You are deluded I’m afraid. So are the upper echelons of the Tory party but they can afford it!

Antony Hirst
Antony Hirst
1 year ago

The opinions in Unherd are now so mainstream there is no value to be had reading such coformist tripe.

Rhys Jaggar
Rhys Jaggar
1 year ago

‘Growth’ is a catchy term which means more specifically ‘growth in GDP’. It is ASSUMED, not proven, that growth in GDP leads to widespread prosperity, which is a very dubious assumption, because how GDP grows determines entirely whether or not growth leads to widespread prosperity.
‘Growth’ is stimulated every time an electronic trader makes 0.01% on a trade in the ‘markets’. That trade produced nothing, delivered zero services to anyone, fed no-one, housed no-one, clothed no-one, educated no-one. It merely transferred a bit of capital from one person to another. Mostly from poorer people to richer people, as it happens.
So the question arises: ‘Is GDP the best measure of human prosperity?’ to which any A level economics student should be capable of answering: ‘no, of course not’.
Why not? Well, the UK’s GDP dwarfs that of Kazakhstan,but you can buy yourself a tidy apartment in Almaty for $40,000, I have been reliably informed by a denizen of that part of the world. You couldn’t buy a shoebox in London for under $100,000, so if all that increased GDP does is increase the prices of everything, then GDP has done precisely zero for the people here.
So the move to a definition of prosperity being ‘purchasing power’, in other words, what does a given salary allow you to buy? In this case, everyone tends to look at the median and never questions the spread. What you have in the UK right now is an obscenely rich top rump, who control everything so that they get richer, when none of them need any more richers. You have a middle class, currently getting hollowed out, that has traditionally kept its mouth shut in return for a nice house, a good job and some false sense of status. And you have everyone else, increasing numbers of whom are using food banks.
You have obscene rental values on homes, meaning that the majority are in effect living to work, not working to live. You have energy prices going through the roof, along with food prices, so that the majority for whom that is a significant percentage of their outgoings are going to really suffer this winter. And you have the multimillionaires laughing their heads off because they could spend 10 times as much on those things and it still be insignificant to them. They care about the costs of executive jets, third properties in St Moritz etc.
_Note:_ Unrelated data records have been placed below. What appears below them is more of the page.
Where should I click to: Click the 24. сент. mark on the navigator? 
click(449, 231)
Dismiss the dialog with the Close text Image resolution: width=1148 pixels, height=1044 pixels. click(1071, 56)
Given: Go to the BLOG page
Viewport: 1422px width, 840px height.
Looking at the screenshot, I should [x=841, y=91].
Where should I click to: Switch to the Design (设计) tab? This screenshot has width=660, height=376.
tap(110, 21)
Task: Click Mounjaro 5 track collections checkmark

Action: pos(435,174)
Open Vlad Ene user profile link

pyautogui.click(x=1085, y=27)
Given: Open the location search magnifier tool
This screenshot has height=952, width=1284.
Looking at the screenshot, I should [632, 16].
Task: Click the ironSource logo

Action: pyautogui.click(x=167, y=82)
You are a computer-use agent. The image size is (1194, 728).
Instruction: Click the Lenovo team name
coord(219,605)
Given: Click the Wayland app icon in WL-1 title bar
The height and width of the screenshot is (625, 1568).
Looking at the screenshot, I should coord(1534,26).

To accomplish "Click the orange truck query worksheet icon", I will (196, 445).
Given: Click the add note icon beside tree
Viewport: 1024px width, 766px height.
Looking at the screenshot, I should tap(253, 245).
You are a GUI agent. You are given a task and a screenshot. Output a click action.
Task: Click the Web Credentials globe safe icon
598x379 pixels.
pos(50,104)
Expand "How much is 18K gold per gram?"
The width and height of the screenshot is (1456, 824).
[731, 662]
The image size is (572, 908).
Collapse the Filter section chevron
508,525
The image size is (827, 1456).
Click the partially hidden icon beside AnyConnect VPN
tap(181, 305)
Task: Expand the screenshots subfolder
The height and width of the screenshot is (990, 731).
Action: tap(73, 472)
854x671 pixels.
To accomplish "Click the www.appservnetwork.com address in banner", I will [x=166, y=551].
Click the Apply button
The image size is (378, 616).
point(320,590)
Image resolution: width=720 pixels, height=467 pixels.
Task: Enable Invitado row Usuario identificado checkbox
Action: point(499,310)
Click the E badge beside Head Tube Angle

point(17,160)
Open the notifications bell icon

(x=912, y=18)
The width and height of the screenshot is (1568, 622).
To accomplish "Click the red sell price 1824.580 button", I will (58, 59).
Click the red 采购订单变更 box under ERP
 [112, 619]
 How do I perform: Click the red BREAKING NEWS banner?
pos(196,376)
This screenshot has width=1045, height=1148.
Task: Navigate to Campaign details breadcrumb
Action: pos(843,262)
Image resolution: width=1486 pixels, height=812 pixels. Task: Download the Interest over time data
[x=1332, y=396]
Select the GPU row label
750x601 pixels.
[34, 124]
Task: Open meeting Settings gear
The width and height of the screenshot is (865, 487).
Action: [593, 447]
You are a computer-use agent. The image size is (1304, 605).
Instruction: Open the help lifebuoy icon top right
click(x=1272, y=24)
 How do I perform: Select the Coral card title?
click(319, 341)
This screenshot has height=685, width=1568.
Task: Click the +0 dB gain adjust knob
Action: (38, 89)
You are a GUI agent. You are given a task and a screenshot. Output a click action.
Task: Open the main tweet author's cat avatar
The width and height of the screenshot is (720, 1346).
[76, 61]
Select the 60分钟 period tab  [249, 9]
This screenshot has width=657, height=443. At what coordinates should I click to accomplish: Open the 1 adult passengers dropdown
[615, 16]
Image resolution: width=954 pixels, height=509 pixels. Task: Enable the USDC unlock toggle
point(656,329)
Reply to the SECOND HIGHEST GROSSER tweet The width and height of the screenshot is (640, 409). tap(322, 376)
They let the servants worry about the cost of food.
Bottom line is: the ‘figures’ are designed by the rich to make out like everyone is doing better.
Reality is observed by the majority, who see each week where their money is going to.
The era of bankers is about to end and they will be put firmly away for generations.
It won’t be pretty, but it’s the inevitable outcome of those with mental health problems claiming that they are normal…..

DenialARiverIn Islington
DenialARiverIn Islington
1 year ago

It is magnificent that some people still believe that “redistribution” is possible in today’s world!

Joshua PV
Joshua PV
1 year ago

Interesting article. Thanks for sharing this.

D.C. Harris
D.C. Harris
1 year ago

The entire premise of this article is flawed. (“Survival is more important than growth.”) If you don’t grow economically you won’t survive. Truss brought the best chance for booming UK economics but apparently the people didn’t recognize what they had. If only she had been strong enough to withstand the onslaught.